Guillaume asintió y acto seguido se encogió de hombros, como soslayando su completa inocencia al respecto, y a mí, en un instante, me cayó de golpe no la inmensa corrupción global y eterna, pues sería una ingenua si eso me sorprendiera, sino la desfachatez con la que siempre se ha ido produciendo. Guillaume, que traicionó y robó a su mejor amigo y su hermano de congregación y de armas, era ahora acogido con los brazos abiertos por la misma orden que les había formado a los dos, probablemente debido a su alta cuna, sus buenas relaciones con el poder o a su habilidad para el soborno o el chantaje emocional tal vez del mismo cruel calibre que la del gobierno de Mas, que no duda en negociar empleando como fichas a los más débiles. Una cosa es que yo pudiera perdonarle, tal vez porque era consciente del afecto que por alguna extraña razón parecía sentir hacia mí; otra que lo hicieran ellos. El sentimiento de descarada injusticia estuvo a punto de ahogarme. Pensé en los causantes de la crisis del siglo XXI que acabaron gobernando los países que habían arruinado, en una estrategia perfectamente calculada que la gente no quiere creer o entender o sencillamente no les importa; a los gestores de economía que implementan medidas tan imbéciles que a largo plazo no podrán beneficiarles ni a ellos, porque desde luego que no llegaron a tan alto puesto por su inteligencia; a los numerosos políticos de los que se sabe perfectamente su escandaloso tren de vida y su provocadora acumulación de sueldos y prebendas mientras hacen declaraciones sobre la necesidad de que los discapacitados, los desempleados, los enfermos, los ancianos, los niños en edad escolar y las mujeres embarazadas hagan ejercicio de austeridad; a los falsos que vendieron estabilidad y derechos a cambio de votos y luego pidieron a sus gobernados que se encomendaran a la Virgen (literalmente), porque hasta lo que había sido propiedad de estos últimos, lo que habían pagado hasta el último céntimo, había pasado ya a sus manos. No, hay cosas que no cambian. Justamente las que más tendrían que cambiar. Y no obstante, una vocecilla interior me seguía repitiendo: allí aún es peor, allí aún es peor…

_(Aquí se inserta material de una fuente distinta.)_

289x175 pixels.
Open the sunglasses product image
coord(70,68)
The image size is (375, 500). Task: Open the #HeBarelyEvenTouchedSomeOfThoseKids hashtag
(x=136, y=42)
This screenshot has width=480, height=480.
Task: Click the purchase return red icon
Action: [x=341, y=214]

Le volví la espalda y me alejé un par de pasos. La rabia hizo que me saltaran algunas lágrimas. Era tan fácil, y tan difícil, estar allí, en primera línea de fuego… era tan fácil, y tan difícil, poner tu vida sobre el tapete de juego y esperar ganar, aunque luego esa costosa victoria te sea arrebatada por los devenires de la historia, por el Mal, siempre al acecho, nunca acabado de vencer… era tan fácil, y tan difícil, luchar contra el mal sin convertirte en el Mal, eran tan fácil y tan difícil juzgarlo… Era tan fácil, y tan difícil… Era solamente la única salida.

Sentí a mi espalda los pasos de Guillaume aproximándose. Yo giré rápidamente hacia él. La punta de mi espada, ya fuera de su vaina, relampagueaba bajo las luz de las antorchas del exterior a apenas unos milímetros de su corazón.

-Te voy a matar, Guillaume. Te mataré aunque solo sea a modo de símbolo, te mataría aunque fueras inocente. Te mataré porque ya llegará el momento de tejer la necesaria estrategia, tal vez no para vencer, pero al menos para recuperar las posiciones en las que estábamos aunque nos las vuelvan a arrebatar, pero ahora seguir esperando disuelve la prudencia en simple cobardía. Te mataré para que tu sangre riegue su miedo, para que sepan que no pueden seguir traficando con reliquias, vendiendo falsas esperanzas. Para que sepan que hemos despertado. Y que esto solo es el principio.